• _Provided records_

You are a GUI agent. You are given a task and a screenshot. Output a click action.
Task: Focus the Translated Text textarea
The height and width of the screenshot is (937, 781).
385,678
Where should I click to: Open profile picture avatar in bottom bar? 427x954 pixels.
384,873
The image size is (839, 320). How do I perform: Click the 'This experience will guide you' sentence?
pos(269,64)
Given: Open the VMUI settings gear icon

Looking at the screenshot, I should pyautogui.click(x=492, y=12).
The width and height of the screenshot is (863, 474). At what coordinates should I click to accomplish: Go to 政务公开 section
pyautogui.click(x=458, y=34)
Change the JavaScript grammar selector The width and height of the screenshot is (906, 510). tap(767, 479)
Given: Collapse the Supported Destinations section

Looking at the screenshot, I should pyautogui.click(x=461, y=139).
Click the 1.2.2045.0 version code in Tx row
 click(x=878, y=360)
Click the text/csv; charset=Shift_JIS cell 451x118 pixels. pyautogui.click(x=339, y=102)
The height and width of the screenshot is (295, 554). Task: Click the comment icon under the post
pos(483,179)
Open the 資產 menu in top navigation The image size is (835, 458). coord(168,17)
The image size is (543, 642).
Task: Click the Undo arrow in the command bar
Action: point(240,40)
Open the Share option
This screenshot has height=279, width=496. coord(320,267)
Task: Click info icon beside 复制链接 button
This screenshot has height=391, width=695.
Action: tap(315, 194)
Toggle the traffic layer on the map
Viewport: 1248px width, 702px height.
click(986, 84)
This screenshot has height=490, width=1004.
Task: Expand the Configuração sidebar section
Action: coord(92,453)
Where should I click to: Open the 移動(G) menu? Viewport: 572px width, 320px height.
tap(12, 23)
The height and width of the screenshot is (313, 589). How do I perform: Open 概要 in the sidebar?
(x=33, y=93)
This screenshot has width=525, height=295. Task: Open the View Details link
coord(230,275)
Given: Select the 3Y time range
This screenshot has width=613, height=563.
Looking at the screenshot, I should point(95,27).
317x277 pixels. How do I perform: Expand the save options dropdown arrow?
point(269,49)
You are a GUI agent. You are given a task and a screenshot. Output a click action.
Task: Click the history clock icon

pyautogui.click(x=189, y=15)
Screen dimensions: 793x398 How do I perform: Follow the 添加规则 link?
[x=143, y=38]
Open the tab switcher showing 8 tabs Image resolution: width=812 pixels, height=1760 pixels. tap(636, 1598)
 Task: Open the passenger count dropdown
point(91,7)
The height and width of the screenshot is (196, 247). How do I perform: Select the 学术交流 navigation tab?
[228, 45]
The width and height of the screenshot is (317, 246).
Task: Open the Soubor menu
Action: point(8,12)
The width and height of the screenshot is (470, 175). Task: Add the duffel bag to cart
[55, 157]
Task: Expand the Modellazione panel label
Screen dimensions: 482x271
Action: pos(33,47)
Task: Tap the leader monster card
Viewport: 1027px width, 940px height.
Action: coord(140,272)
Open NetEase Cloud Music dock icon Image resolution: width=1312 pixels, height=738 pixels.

• _Problem statement_
The records are to be duplicated in full, with every word kept exactly.

• _Written answer_
You are a GUI agent. You are given a task and a screenshot. Output a click action.
Task: Focus the Translated Text textarea
The height and width of the screenshot is (937, 781).
385,678
Where should I click to: Open profile picture avatar in bottom bar? 427x954 pixels.
384,873
The image size is (839, 320). How do I perform: Click the 'This experience will guide you' sentence?
pos(269,64)
Given: Open the VMUI settings gear icon

Looking at the screenshot, I should pyautogui.click(x=492, y=12).
The width and height of the screenshot is (863, 474). At what coordinates should I click to accomplish: Go to 政务公开 section
pyautogui.click(x=458, y=34)
Change the JavaScript grammar selector The width and height of the screenshot is (906, 510). tap(767, 479)
Given: Collapse the Supported Destinations section

Looking at the screenshot, I should pyautogui.click(x=461, y=139).
Click the 1.2.2045.0 version code in Tx row
 click(x=878, y=360)
Click the text/csv; charset=Shift_JIS cell 451x118 pixels. pyautogui.click(x=339, y=102)
The height and width of the screenshot is (295, 554). Task: Click the comment icon under the post
pos(483,179)
Open the 資產 menu in top navigation The image size is (835, 458). coord(168,17)
The image size is (543, 642).
Task: Click the Undo arrow in the command bar
Action: point(240,40)
Open the Share option
This screenshot has height=279, width=496. coord(320,267)
Task: Click info icon beside 复制链接 button
This screenshot has height=391, width=695.
Action: tap(315, 194)
Toggle the traffic layer on the map
Viewport: 1248px width, 702px height.
click(986, 84)
This screenshot has height=490, width=1004.
Task: Expand the Configuração sidebar section
Action: coord(92,453)
Where should I click to: Open the 移動(G) menu? Viewport: 572px width, 320px height.
tap(12, 23)
The height and width of the screenshot is (313, 589). How do I perform: Open 概要 in the sidebar?
(x=33, y=93)
This screenshot has width=525, height=295. Task: Open the View Details link
coord(230,275)
Given: Select the 3Y time range
This screenshot has width=613, height=563.
Looking at the screenshot, I should point(95,27).
317x277 pixels. How do I perform: Expand the save options dropdown arrow?
point(269,49)
You are a GUI agent. You are given a task and a screenshot. Output a click action.
Task: Click the history clock icon

pyautogui.click(x=189, y=15)
Screen dimensions: 793x398 How do I perform: Follow the 添加规则 link?
[x=143, y=38]
Open the tab switcher showing 8 tabs Image resolution: width=812 pixels, height=1760 pixels. tap(636, 1598)
 Task: Open the passenger count dropdown
point(91,7)
The height and width of the screenshot is (196, 247). How do I perform: Select the 学术交流 navigation tab?
[228, 45]
The width and height of the screenshot is (317, 246).
Task: Open the Soubor menu
Action: point(8,12)
The width and height of the screenshot is (470, 175). Task: Add the duffel bag to cart
[55, 157]
Task: Expand the Modellazione panel label
Screen dimensions: 482x271
Action: pos(33,47)
Task: Tap the leader monster card
Viewport: 1027px width, 940px height.
Action: coord(140,272)
Open NetEase Cloud Music dock icon Image resolution: width=1312 pixels, height=738 pixels.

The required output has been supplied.